About our maps

As always we are trying to get most things right here, so we are trying very hard to provide the best maps.

For this we are working with OpenStreetMap, an open-source and open-data collective database where everyone can contribute to the maps. Because the data is free for everyone, the project started in 2009 with a completely blank map of the world. Since then thousands of contributors have recorded GPS tracks, and drawn roads, paths and cities from aerial imagery. And the work has been amazing, and once the maps have been filled they have incredible details you won’t find in any other map.

But it is still incomplete. Some roads might be missing, or incorrectly drawn, or have a wrong name. And walking tracks may be missing for entire regions or countries, or just be wrong.

So for every GPS track we are providing here we checked that the walking track on OSM is mostly accurate (using our notes from the track, aerial imagery, and sometimes our own recorded GPS trace), and if it’s not we fix it, or we draw it on the map if it is missing. Just like the one below:

Download GPS trace | Open map in new tab

If we don’t have enough confidence or data to do it, we just provide an interactive map showing the start of the walk, in this case you’ll have to follow the guide and a conventional or commercial map. This is an example of this:

Open map in new tab

To make it easier for you we are providing a few different maps on this website:

  • World Topo, OpenStreetMap, OpenCycleMap and Hære.net topo are all using the data from OpenStreetMap, but showing it differently.
  • Roads is a road map from Nokia HERE. This is professional data, very accurate, that is used in Garmin, Lowrance and Navigon devices, as well as in most new cars.
  • Satellite shows high-resolution satellite imagery of the area.
  • New Zealand only: LINZ are the topographic maps of New Zealand, provided by the national agency for land information. Maps are licensed under Creative Commons, and that’s great!
  • France only: IGN is the national agency for land information in France and provides topo maps of the country.

See below for ways to download and use those maps on your smartphone, tablet or GPS device.

Don’t follow GPS traces

We try to provide the most accurate tracks that we can, but GPS devices are not an exact science, and the coordinates they are showing or recording may be off by up to 20 meters. When you are walking in a forest with a lot of walking tracks, 20 meters may be enough to take the wrong intersection and get lost.

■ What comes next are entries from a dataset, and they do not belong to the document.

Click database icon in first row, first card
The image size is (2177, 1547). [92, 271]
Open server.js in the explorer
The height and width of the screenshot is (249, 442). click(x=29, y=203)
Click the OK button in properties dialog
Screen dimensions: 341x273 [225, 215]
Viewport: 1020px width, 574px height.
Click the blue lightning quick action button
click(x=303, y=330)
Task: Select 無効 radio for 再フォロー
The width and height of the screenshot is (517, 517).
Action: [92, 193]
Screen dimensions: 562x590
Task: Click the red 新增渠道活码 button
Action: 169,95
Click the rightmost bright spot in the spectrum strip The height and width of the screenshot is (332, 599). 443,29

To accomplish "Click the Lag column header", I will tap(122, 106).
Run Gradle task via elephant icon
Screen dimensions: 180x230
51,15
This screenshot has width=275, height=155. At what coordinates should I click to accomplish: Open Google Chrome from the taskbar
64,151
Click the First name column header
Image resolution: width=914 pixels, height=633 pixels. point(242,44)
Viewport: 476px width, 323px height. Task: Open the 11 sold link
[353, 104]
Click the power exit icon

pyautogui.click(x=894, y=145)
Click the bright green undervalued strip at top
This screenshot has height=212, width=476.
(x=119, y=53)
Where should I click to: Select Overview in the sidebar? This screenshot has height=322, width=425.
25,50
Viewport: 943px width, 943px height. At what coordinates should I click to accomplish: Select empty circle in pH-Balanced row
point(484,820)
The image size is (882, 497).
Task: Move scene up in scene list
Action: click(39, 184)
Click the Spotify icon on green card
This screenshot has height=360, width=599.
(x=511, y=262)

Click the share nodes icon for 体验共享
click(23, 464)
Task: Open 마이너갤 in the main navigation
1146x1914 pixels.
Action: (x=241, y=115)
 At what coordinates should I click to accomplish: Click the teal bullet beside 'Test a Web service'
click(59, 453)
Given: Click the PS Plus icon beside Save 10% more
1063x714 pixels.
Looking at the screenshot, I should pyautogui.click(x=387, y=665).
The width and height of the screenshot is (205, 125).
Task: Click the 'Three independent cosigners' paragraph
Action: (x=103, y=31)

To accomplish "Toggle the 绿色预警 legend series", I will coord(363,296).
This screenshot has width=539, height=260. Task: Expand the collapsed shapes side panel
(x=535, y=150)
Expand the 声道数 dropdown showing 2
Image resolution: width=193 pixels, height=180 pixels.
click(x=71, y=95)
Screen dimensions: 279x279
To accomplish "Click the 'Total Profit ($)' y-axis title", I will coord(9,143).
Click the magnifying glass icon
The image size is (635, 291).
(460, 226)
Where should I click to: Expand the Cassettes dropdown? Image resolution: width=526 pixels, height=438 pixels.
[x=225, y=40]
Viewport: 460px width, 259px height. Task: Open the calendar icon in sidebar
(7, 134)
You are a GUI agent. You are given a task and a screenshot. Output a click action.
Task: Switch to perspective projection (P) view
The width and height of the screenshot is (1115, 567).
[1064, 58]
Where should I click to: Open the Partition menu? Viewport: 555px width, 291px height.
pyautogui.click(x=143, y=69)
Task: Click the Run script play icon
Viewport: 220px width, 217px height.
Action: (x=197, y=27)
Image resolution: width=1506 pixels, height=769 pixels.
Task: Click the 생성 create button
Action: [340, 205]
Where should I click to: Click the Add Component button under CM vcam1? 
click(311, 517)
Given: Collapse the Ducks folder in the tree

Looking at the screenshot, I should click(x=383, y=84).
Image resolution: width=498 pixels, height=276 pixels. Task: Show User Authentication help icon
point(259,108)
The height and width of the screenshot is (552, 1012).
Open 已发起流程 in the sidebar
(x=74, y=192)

And sometimes we don’t record our own trace, and the one we provide was drawn from the map of the walking track: it may contain some mistakes.

So you shouldn’t trust and follow our GPS traces right to the meter. Or any GPS trace. You should follow signs, directions, and the compass (yes there is one in your smartphone or GPS), and then check if the direction you are following is somehow close to what the trace is. If 500 meters later you didn’t catch up with the trace, you are probably going in the wrong direction.

Be careful, don’t walk into a cliff by blindly following a GPS trace, be smart and walk with your senses, not with your GPS. It’s a great help, but it’s not a walking guide.


You might stumble upon some GPS coordinates in our guides to help you find a trailhead, a facility or something of interest. They appear like this: Lake Hart Lookout. On a mobile device you can click on the coordinates to launch your favorite mapping application, or you can just note the coordinates on paper and enter them later.

Printing maps

You can print OpenStreetMap, OpenCycleMap, IGN or Google maps from the JGN website, but we advise you to load them on your phone instead and spare some paper.

Downloading maps

If you want to use our GPS traces or follow our guides, we advise you to load the map of the area you are going to on your smartphone or tablet. For this we can help you with those solutions, they all are completely free:

  • On Android: install Orux Maps or Locus Maps, they are two very good mapping solutions for Android, and free.
  • For topo maps: you can download very detailed vector maps for every country in the world from OpenAndroMaps. They also provide very good themes to use with the vector maps. If you want to know how it looks, select Hære.net topo on the maps of this website, it’s the same thing.
  • For road maps: install the Nokia HERE app. This is basically a free navigation software, the same that is used in most new cars, and in Garmin or Navigon devices. You can download each country separately, you will be able to search street names, shops, public toilets, and more. It’s really good.
  • For LINZ maps (New Zealand): see this help page from NZTopoMaps.com for solutions to download and save some zones of the NZ map on your device, or alternatively you can download maps of the North or South Island to use with OruxMaps or Locus Maps: NZ Topographic maps for OruxMaps and LocusMaps.
  • For IGN maps (France): this government agency is against any use of its maps, and it is forbidden to download them. But you can print them from the JGN website. Do not buy their maps, they are often outdated, really expensive, and the paper quality is so poor that it’s hard to make a map last more than a few days.

If you don’t own a smartphone or tablet, a (slightly) older phone can often load Java applications (or J2ME or MIDP) so it can use the really good TrekBuddy software. To get the maps you will have to download them using Mobile Atlas Creator but it’s quite easy to use.

If you don’t own a phone, Mobile Atlas Creator can generate JPEG maps that you can save on your digital camera (and see them on the screen of the camera), or save them to a PDF file that you can print or put on your Kindle.